When you are done editing the file in vim, first press escape, then colon, then enter in wq to write, then quit.

Now run the merge_video script to select and merge the video frames:

python /phon/scripts/

This may take a long time, depending on how much you extract.

By default, the merged images will appear in a folder called us_with_video. To download the images as a file called, zip them first:

zip myimages us_with_video/*

Next, use scp or WinSCP to download the zip file. If you use scp, this is the command to use:

scp ./

That will probably put the zip file in your home directory on your computer, but you can change ./ to a different location if you prefer.
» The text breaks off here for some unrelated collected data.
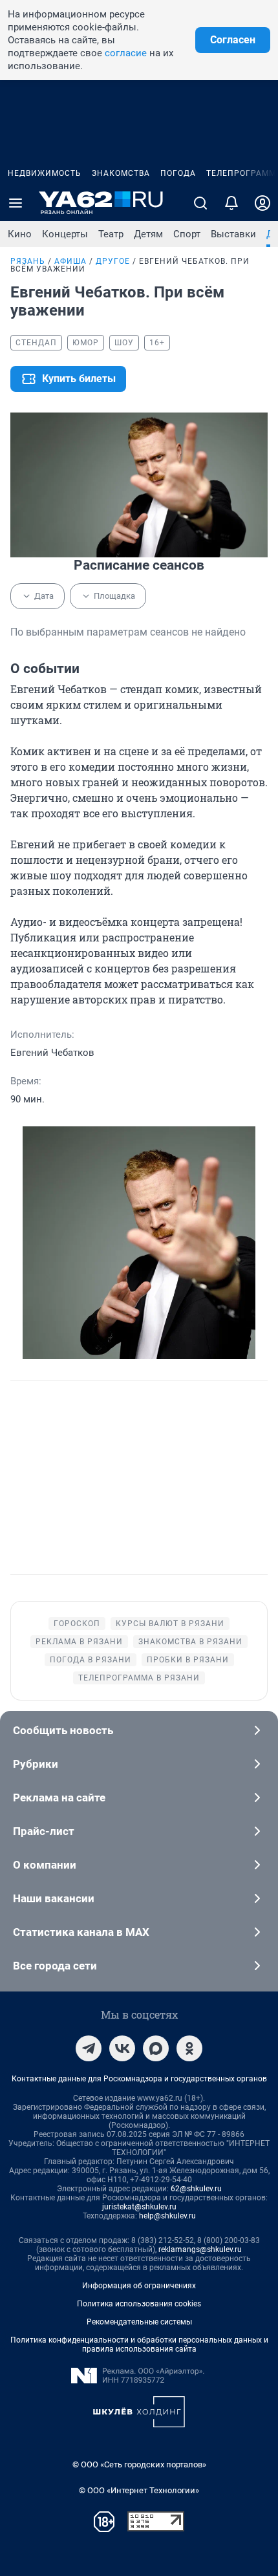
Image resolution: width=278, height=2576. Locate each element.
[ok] (189, 2048)
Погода (178, 173)
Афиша (70, 261)
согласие (126, 53)
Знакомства (121, 173)
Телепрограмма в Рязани (139, 1677)
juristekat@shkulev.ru (139, 2206)
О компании (44, 1864)
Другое (113, 261)
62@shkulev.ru (196, 2188)
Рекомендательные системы (139, 2321)
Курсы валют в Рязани (170, 1623)
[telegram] (89, 2048)
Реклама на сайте (59, 1797)
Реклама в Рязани (79, 1641)
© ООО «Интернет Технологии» (139, 2490)
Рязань (27, 261)
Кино (20, 234)
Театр (110, 234)
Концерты (65, 234)
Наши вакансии (53, 1898)
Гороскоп (77, 1623)
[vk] (122, 2048)
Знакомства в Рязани (190, 1641)
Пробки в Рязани (188, 1659)
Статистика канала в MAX (81, 1932)
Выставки (233, 234)
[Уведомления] (231, 203)
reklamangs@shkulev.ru (200, 2249)
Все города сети (55, 1965)
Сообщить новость (63, 1730)
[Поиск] (200, 203)
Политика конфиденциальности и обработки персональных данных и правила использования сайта (139, 2344)
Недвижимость (44, 173)
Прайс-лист (43, 1831)
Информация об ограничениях (139, 2285)
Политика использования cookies (139, 2303)
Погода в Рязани (90, 1659)
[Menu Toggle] (15, 203)
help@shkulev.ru (167, 2215)
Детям (148, 234)
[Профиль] (262, 203)
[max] (156, 2048)
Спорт (186, 234)
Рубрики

Unzip the zip file and look at the merged images. If they look good, you can proceed to analysis. Otherwise, you may want to change settings in merge_video_settings.txt and run again.


As far as we know, the time stamp in the ultrasound and video images can be trusted. This means that once we determine the offset between the time in the time stamp for each type of video and the time in the audio, we can convert any audio time into a video or ultrasound time.

If you need to check synchronization and you don’t have the 15-second wav file for some reason, you can find the offset by comparing audio and images, it is necessary to have an event that starts abruptly and can be observed on more than one channel, for example:

  • Audio, video, and ultrasound:
    • squirting gel onto the transducer using a hammer
    • audibly tapping a probe with a glob of gel on it against a surface
  • Audio and video:
    • clacking a Hollywood-style clacker
    • a hand clap
  • Audio and ultrasound:
    • the release of a lingual stop
  • Video and ultrasound:
    • the release of a labial stop


Analyzing your Data

The next steps are dependent on how you have decided to tackle the analysis of the data obtained from your ultrasound recording. The following information is for CONTOUR ANALYSIS, which is tracing either the tongue or the lips, using the Palatoglossotron and SS ANOVA. It includes information on:

  • Tracing with Palatoglossotron
  • Using SS Anova to Compare Contours


Tracing with Palatoglossotron

We typically use Palatoglossatron to trace the tongue and lips. Refer to the Palatoglossatron manual for instructions on using Palatoglossatron to analyze ultrasound images. It is also possible to use EdgeTrak or the other programs that have been written for analyzing this type of data.

Figure 10. Pad and stylus for tracing tongues, palates, and lips in Palatoglosstron

Figure 1. Tablet for tracing ultrasound images in Palatoglossotron.

Palatoglossotron is a Windows application that is used for processing ultrasound data that we gather in the Phonology Lab. An implementation of Palatron and Glossotron algorithms, it is designed to allow the user to easily and flexibly make traces of tongue and palate contours.

Palatoglossatron will not currently run in Linux on lab computers, but should run on any of the Windows computers in the Phonology Lab or the Linguistics Lab, or your own computer.


Download Palatoglossatron from here. You will need to unzip it and then rename Glossatron.ex_ to Glossatron.exe.

In Windows, it should just run as a normal program. Don’t move any of the files from where they are in the PG folder. Run Glossatron.exe. You can make a shortcut to Glossatron.exe on your desktop but don’t move the file.

In Mac OS or Linux, you will need to use WINE (a program that helps you run Windows programs in other operating systems). Here are instructions for installing WINE on a Mac. Then you should be able to run Palatoglossatron by typing this in a terminal (and substituting your actual path to Glossatron.exe, wherever you downloaded it to) or by following the opening instructions in the WINE instructions page:

wine /pathtopalatoglossatron/Glossatron.exe

As said in the Palatoglossotron manual, the only files that are needed to run are the .exe file and the .bin files. All others are unnecessary, but don’t delete them. For Windows users, you will have to make sure to change the .ex_ extension to .exe by renaming the file before being able to run the application.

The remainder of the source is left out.